Kahlo had a volatile marriage with the famous Mexican artist Diego Rivera. She suffered lifelong health problems, many caused by a traffic accident she survived as a teenager. Recovering from her injuries isolated her from other people, and this isolation influenced her works, many of which are self-portraits of one sort or another. Kahlo suggested, "I paint myself because I am so often alone and because I am the subject I know best'.

Kahlo faces the viewer with her head and shoulders taking up much of the space. She is surrounded by green leaves of similar size and shape with one yellow leaf behind her head. On the left side of the painting a spider monkey holds a piece of the thorns that encircle her neck. There are several drops of blood on her neck from the piercing thorns. A black cat looks over her other shoulder. A black hummingbird hangs from the thorns with its beak in the hollow of her throat. Her hair is piled with a purple textile into a figure eight-like design with two butterfly-like creatures with lace wings visible on either side. Two creatures fly above her head with a flower body and dragonfly wings. Kahlo's expression is solemn and appears to be patiently enduring pain. Her focus is inward and not engaging with the viewer.

A rounded arched shape is repeated throughout the composition. It is seen in the wings of the hummingbird, the shapes on the leaves, the mustache, the eyebrows, the hair braid, and in the wings of the insects. The portrait uses symmetrical balance with Kahlo placed in the center of the composition, the bird position, the eyebrows, the mustache, and the hair part all dividing the figure into two symmetrical halves. The environment is less symmetrical with two different creatures behind her shoulders and the more random placement of leaves and the contrast of the yellow leaf behind her head. The background uses mostly cool colors. The color on the figure is mostly warm with very pink cheeks and red lips. Her neck appears uncomfortably long. The repeated arched shape unifies the work by connecting the figure to the environment. The placement of the hummingbird is unusual and draws attention to Kahlo's facial expression.
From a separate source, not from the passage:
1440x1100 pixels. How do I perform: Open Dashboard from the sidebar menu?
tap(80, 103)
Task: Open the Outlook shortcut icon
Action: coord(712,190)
The unusual creatures and placement of the figure in the environment suggest that Kahlo is not painting a purely realistic scene, but is arranging symbolic elements to communicate a feeling or idea. A bird often symbolizes freedom and a hummingbird is often thought to be colorful and hovering above a flower, yet this bird is black, lifeless, and tied to her necklace of thorns. Frida Kahlo spent much of her life in physical pain after a streetcar accident at age fifteen which resulted in thirty five operations to try to repair her body. In her recovery she was often confined to her bed. She could not have children, but she did have several pet monkeys that were her beloved companions. Kahlo painted many self-portraits often with animals surrounding her.

This painting makes me feel upset because it shows how much pain Frida Kahlo has suffered, even though it ended like that, Kahlo's seemed to be a very strong artists and whatever accident or reason Kahlo's had, art would not be given up, Kahlo's has been painting at home, in her own time.

This piece of work is very powerful, it is showing us a lot about Frida Kahlo's past and how Kahlo's lived, suffered a lot of pain from a divorce with Diego Rivera and couldn't seem to get over him, Kahlo's was also alone most of the time, hence why the art work Frida Kahlo's has painted was mostly self-portraits.